The boyfriend thing is a red herring. Is she socially comfortable? Good social life? Is she having the social/sexual experiences that she wants to? That's all you need to worry about. I had a boyfriend at 15 and consider it more as part of my social development more than anything.
And I certainly didn't get pregnant by him! Grin.

corythatwas · 31/01/2017 18:18

19DDaughter Tue 31-Jan-17 17:21:00

"I don't know, I just remember that part of my teenage years were kissing the boy behind the bike shed, etc. it just seemed like that was part of the teenage years. I'm not saying that's what I think is right! I just considered that 'normal'."

She is not you. Her life is not your life. Your normal will probably not be her normal. She's like... an individual.

For the record, I had never had a boyfriend or (to the best of my recollection) kissed anyone when I was just 19. 6 months later I had met the man I am still together with nearly 35 years later. That happened to be my life, my normal.

My dd will no doubt have a totally different one.

TrippyMcTrapFace · 31/01/2017 18:21

Have you posted about this previously OP?

Bloopbleep · 31/01/2017 18:38

Nothing made me feel more awful about my lack of teenage lovelife than my mother going on about it and questioning was I a lesbian. I was shy and wouldn't talk about boys with my mum and certainly didn't tell her when I first kissed a boy let alone did anything else. Sometimes there are boundaries that don't need to be crossed. If it doesn't bother her then leave it alone, if it does bother her she clearly doesn't want to be talking about it with her mum.

twattymctwatterson · 31/01/2017 18:57

Op hasn't posted about this before asaik but there was a post a weeks back where the OP was 19 and just not interested in meeting anyone or having friends although felt her parents didn't believe her that she was fine as she is

FuckTheJournos · 31/01/2017 19:02

I have a close friend who is still a virgin.
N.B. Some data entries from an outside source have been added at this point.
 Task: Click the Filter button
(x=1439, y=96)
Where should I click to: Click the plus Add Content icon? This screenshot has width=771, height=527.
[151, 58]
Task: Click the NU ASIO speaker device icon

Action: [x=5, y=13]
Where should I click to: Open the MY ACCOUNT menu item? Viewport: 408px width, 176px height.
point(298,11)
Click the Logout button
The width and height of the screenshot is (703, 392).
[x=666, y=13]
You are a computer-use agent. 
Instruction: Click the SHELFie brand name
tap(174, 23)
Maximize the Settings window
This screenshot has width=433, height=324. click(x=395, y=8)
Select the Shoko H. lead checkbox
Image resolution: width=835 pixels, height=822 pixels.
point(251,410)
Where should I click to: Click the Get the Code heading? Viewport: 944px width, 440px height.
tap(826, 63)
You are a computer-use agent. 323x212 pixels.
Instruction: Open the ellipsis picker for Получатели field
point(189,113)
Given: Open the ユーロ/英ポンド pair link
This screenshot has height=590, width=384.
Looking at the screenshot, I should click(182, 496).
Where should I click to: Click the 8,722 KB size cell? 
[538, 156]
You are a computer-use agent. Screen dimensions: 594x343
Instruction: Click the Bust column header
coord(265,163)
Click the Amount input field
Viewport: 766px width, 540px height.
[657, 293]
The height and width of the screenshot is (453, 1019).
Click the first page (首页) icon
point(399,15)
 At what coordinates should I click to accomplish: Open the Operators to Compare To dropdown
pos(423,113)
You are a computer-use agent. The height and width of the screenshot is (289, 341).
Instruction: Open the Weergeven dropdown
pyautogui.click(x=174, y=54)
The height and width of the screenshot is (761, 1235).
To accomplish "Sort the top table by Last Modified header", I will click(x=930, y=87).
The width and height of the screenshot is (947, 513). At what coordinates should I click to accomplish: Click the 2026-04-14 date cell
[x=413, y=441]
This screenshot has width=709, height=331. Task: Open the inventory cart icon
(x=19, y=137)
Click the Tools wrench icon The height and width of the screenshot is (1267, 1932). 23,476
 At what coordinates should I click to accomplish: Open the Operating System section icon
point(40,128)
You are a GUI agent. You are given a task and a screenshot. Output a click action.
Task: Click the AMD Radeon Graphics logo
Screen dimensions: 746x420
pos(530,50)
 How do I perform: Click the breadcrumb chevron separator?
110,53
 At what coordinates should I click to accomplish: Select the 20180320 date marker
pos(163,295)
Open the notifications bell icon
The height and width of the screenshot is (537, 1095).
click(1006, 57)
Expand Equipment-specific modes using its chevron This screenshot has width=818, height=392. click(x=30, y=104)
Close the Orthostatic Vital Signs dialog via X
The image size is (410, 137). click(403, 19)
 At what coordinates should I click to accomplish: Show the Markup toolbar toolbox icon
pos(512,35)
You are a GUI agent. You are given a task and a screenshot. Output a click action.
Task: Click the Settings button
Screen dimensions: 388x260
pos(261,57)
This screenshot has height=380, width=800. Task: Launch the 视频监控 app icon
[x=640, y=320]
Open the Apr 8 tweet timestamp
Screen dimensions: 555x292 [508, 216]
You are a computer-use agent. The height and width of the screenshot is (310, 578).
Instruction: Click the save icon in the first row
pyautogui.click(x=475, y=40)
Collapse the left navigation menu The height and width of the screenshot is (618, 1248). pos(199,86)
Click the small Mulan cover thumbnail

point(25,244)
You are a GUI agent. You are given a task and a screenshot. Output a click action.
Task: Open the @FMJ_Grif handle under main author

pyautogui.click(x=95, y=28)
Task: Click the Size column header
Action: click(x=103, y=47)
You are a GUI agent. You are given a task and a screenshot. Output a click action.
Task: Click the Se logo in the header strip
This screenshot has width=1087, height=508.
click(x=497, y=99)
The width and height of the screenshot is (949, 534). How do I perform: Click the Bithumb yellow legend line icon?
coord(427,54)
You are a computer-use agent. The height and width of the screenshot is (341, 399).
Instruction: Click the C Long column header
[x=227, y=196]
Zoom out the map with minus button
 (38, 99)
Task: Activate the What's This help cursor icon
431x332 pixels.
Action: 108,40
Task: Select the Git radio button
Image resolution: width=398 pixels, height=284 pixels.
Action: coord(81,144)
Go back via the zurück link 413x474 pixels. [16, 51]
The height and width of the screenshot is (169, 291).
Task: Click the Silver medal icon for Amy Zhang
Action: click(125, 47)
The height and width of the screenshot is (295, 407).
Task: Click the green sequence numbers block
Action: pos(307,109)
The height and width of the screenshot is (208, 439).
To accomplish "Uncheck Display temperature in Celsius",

He has kissed a total of five girls once each and has never had a relationship or a date. He is 40 now.

At 19 I wouldn't be worried. From 31 onwards i admit to being a little worried for him but he seems happy enough.

PortiaCastis · 31/01/2017 19:05

Hasn't there been a similiar post to this from a 19 year old daughter ?

OutnumberedbyFurchesters · 31/01/2017 19:05

I was the same, but don't worry I'd moved out, got engaged and pushed out a baby in under 2 years from my first kiss. Wink

blueskyinmarch · 31/01/2017 19:09

As far as i am aware my 19yo DD hasn’t had a boyfriend or been kissed. The pool of boys at her school did not interest her at all. She is at uni now and appears to have a big group of friends, both male and female, but she has never hinted at any romances. Having said that, she is not one for sharing such information so maybe i am wrong. I am happy that she is having fun and getting an education. Plenty of time for relationships as she gets older.

neweymcnewname · 31/01/2017 19:11

You should not be worrying that she never will - it's up to her what she does when, and she really doesn't need to be getting the message that you're worried and think she isn't 'normal'.
And if she ever says that SHE is worried, tbh you should be there to reassure her that there is no 'normal', lots of people don't have romantic relationships till they're in their 20's or later, and that she is lovable, and is sure to meet someone who special.

NotYoda · 31/01/2017 19:24

I think she's probably escaped a lot of crap from immature boys. She'll ve fine.